— START —
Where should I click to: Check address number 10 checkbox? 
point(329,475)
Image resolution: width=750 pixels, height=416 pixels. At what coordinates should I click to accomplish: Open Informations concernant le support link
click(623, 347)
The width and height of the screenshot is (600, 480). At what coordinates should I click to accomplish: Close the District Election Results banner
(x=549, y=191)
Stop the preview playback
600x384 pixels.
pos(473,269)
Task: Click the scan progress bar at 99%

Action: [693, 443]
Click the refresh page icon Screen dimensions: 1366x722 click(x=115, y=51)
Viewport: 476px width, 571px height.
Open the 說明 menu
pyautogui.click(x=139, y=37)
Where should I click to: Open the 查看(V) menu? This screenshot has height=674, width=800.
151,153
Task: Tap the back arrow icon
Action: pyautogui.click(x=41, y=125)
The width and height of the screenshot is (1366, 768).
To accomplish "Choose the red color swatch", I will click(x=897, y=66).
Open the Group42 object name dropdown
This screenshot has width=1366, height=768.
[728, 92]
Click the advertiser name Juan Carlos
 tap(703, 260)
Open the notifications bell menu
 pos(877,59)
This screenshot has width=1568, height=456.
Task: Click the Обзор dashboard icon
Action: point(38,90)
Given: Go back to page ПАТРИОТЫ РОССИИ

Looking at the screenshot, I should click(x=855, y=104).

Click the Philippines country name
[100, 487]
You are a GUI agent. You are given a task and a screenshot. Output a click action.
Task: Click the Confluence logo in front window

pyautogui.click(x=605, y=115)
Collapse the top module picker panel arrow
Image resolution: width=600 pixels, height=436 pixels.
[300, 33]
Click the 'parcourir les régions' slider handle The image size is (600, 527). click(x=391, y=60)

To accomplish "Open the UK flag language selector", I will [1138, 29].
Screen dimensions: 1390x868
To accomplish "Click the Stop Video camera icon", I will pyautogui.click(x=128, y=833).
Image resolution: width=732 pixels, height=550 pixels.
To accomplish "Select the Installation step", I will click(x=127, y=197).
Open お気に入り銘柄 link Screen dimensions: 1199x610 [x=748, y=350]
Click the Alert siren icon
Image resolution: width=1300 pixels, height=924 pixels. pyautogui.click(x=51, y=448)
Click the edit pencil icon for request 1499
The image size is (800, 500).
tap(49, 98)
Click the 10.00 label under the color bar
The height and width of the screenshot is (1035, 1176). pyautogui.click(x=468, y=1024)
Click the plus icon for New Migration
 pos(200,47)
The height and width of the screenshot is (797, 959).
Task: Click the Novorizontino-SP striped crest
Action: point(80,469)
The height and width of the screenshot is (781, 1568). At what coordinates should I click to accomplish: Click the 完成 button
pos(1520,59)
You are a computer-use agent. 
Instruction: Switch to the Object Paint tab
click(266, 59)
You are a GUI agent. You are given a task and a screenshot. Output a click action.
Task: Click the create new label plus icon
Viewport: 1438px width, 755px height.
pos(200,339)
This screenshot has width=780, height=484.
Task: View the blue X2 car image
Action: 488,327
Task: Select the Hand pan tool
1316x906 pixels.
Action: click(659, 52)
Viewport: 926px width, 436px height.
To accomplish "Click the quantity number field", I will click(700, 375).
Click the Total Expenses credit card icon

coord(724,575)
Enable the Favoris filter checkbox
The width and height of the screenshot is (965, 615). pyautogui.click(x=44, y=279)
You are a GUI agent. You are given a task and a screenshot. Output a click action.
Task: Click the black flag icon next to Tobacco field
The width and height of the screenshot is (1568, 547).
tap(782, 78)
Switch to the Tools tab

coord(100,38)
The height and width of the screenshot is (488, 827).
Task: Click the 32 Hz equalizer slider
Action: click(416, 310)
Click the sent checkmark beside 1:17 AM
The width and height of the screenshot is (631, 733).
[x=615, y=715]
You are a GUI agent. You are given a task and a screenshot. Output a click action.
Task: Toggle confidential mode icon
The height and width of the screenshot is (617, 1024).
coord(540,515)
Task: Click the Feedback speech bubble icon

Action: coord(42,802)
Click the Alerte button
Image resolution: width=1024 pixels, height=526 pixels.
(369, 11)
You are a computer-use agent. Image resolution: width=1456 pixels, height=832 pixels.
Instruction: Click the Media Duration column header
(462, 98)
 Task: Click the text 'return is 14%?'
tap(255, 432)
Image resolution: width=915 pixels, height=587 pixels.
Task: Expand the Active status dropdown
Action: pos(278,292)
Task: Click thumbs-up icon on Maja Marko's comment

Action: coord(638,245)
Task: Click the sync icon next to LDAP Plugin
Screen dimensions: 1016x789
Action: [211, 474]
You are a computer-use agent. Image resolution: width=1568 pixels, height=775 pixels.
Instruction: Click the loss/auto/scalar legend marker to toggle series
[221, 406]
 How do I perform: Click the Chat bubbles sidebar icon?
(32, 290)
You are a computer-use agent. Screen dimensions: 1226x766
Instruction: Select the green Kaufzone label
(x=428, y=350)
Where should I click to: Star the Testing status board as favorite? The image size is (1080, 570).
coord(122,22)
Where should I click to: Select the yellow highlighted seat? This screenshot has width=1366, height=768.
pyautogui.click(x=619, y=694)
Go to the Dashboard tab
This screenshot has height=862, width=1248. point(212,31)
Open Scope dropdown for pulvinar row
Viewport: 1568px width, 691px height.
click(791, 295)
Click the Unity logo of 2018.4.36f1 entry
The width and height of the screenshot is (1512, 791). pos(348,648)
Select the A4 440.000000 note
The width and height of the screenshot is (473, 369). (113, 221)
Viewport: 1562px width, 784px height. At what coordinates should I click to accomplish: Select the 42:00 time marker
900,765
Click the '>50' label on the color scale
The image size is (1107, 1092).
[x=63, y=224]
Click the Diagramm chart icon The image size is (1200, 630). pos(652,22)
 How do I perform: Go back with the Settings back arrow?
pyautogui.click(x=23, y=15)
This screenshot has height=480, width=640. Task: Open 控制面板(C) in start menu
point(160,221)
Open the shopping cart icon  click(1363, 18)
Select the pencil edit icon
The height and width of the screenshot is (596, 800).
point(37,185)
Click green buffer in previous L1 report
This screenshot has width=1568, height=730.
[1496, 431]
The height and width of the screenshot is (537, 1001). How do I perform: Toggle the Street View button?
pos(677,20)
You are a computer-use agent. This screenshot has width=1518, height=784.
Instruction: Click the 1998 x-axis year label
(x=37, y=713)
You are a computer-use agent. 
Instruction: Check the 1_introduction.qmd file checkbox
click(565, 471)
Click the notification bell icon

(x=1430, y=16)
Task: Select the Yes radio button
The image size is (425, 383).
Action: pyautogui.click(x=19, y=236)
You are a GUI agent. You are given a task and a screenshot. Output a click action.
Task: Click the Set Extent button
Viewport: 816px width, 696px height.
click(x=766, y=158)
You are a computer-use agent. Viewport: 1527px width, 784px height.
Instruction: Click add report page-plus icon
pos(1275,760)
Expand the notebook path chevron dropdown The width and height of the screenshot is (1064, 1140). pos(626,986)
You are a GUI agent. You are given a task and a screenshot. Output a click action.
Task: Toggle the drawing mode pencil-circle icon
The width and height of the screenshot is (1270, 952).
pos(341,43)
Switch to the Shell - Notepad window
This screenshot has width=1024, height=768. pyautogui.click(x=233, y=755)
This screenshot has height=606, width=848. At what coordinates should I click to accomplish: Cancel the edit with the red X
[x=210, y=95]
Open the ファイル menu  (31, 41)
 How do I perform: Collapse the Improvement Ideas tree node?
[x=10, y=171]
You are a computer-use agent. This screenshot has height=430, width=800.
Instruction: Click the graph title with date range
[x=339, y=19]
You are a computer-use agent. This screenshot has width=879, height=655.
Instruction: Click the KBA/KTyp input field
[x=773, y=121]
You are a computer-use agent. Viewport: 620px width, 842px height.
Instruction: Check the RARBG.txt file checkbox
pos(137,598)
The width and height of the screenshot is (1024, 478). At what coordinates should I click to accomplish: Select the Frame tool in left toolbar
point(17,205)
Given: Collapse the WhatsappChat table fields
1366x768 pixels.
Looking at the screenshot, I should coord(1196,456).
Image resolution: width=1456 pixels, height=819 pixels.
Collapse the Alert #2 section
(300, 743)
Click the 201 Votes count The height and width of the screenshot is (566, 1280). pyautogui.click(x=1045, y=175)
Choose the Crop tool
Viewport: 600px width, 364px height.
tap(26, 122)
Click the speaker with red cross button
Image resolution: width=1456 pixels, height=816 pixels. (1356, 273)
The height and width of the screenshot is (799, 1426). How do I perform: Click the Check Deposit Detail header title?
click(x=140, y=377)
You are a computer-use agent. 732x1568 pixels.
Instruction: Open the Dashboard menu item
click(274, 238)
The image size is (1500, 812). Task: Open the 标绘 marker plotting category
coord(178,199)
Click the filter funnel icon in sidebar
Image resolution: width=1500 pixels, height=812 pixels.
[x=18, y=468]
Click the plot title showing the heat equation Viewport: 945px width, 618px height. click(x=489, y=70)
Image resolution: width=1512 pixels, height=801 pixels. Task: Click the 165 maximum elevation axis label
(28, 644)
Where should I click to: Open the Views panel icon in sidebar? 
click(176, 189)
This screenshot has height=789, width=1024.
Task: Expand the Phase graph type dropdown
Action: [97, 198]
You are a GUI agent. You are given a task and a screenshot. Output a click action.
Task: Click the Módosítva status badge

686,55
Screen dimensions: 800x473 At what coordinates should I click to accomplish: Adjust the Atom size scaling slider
— END —
> Exercise requirements: Copy out, word for word, the part of the items that opens with the line containing "Viewport: 1562px width, 784px" and closes with the line containing "pos(1275,760)", both of those lines included.

> Answer to the problem:
Viewport: 1562px width, 784px height. At what coordinates should I click to accomplish: Select the 42:00 time marker
900,765
Click the '>50' label on the color scale
The image size is (1107, 1092).
[x=63, y=224]
Click the Diagramm chart icon The image size is (1200, 630). pos(652,22)
 How do I perform: Go back with the Settings back arrow?
pyautogui.click(x=23, y=15)
This screenshot has height=480, width=640. Task: Open 控制面板(C) in start menu
point(160,221)
Open the shopping cart icon  click(1363, 18)
Select the pencil edit icon
The height and width of the screenshot is (596, 800).
point(37,185)
Click green buffer in previous L1 report
This screenshot has width=1568, height=730.
[1496, 431]
The height and width of the screenshot is (537, 1001). How do I perform: Toggle the Street View button?
pos(677,20)
You are a computer-use agent. This screenshot has width=1518, height=784.
Instruction: Click the 1998 x-axis year label
(x=37, y=713)
You are a computer-use agent. 
Instruction: Check the 1_introduction.qmd file checkbox
click(565, 471)
Click the notification bell icon

(x=1430, y=16)
Task: Select the Yes radio button
The image size is (425, 383).
Action: pyautogui.click(x=19, y=236)
You are a GUI agent. You are given a task and a screenshot. Output a click action.
Task: Click the Set Extent button
Viewport: 816px width, 696px height.
click(x=766, y=158)
You are a computer-use agent. Viewport: 1527px width, 784px height.
Instruction: Click add report page-plus icon
pos(1275,760)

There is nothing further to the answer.